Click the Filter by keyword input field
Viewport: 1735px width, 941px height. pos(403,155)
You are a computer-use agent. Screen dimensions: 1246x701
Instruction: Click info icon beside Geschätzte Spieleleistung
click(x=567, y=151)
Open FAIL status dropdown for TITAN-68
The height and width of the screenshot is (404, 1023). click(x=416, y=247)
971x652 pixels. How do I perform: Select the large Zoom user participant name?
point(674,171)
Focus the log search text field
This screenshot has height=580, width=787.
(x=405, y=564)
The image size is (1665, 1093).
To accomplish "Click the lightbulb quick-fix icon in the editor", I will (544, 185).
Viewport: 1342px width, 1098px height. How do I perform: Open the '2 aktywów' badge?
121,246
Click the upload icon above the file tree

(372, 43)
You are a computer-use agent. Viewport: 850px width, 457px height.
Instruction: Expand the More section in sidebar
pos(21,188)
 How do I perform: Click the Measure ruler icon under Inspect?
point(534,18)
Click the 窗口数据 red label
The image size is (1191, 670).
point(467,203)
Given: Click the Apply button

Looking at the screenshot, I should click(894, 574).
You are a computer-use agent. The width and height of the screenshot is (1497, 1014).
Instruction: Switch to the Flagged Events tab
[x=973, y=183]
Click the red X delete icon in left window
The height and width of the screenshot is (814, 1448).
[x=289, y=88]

════

** WHAT YOU HAVE TO DO **
The task requires that all the material be restated word for word.

** SOLUTION TO THIS PROBLEM **
Click the Filter by keyword input field
Viewport: 1735px width, 941px height. pos(403,155)
You are a computer-use agent. Screen dimensions: 1246x701
Instruction: Click info icon beside Geschätzte Spieleleistung
click(x=567, y=151)
Open FAIL status dropdown for TITAN-68
The height and width of the screenshot is (404, 1023). click(x=416, y=247)
971x652 pixels. How do I perform: Select the large Zoom user participant name?
point(674,171)
Focus the log search text field
This screenshot has height=580, width=787.
(x=405, y=564)
The image size is (1665, 1093).
To accomplish "Click the lightbulb quick-fix icon in the editor", I will (544, 185).
Viewport: 1342px width, 1098px height. How do I perform: Open the '2 aktywów' badge?
121,246
Click the upload icon above the file tree

(372, 43)
You are a computer-use agent. Viewport: 850px width, 457px height.
Instruction: Expand the More section in sidebar
pos(21,188)
 How do I perform: Click the Measure ruler icon under Inspect?
point(534,18)
Click the 窗口数据 red label
The image size is (1191, 670).
point(467,203)
Given: Click the Apply button

Looking at the screenshot, I should click(894, 574).
You are a computer-use agent. The width and height of the screenshot is (1497, 1014).
Instruction: Switch to the Flagged Events tab
[x=973, y=183]
Click the red X delete icon in left window
The height and width of the screenshot is (814, 1448).
[x=289, y=88]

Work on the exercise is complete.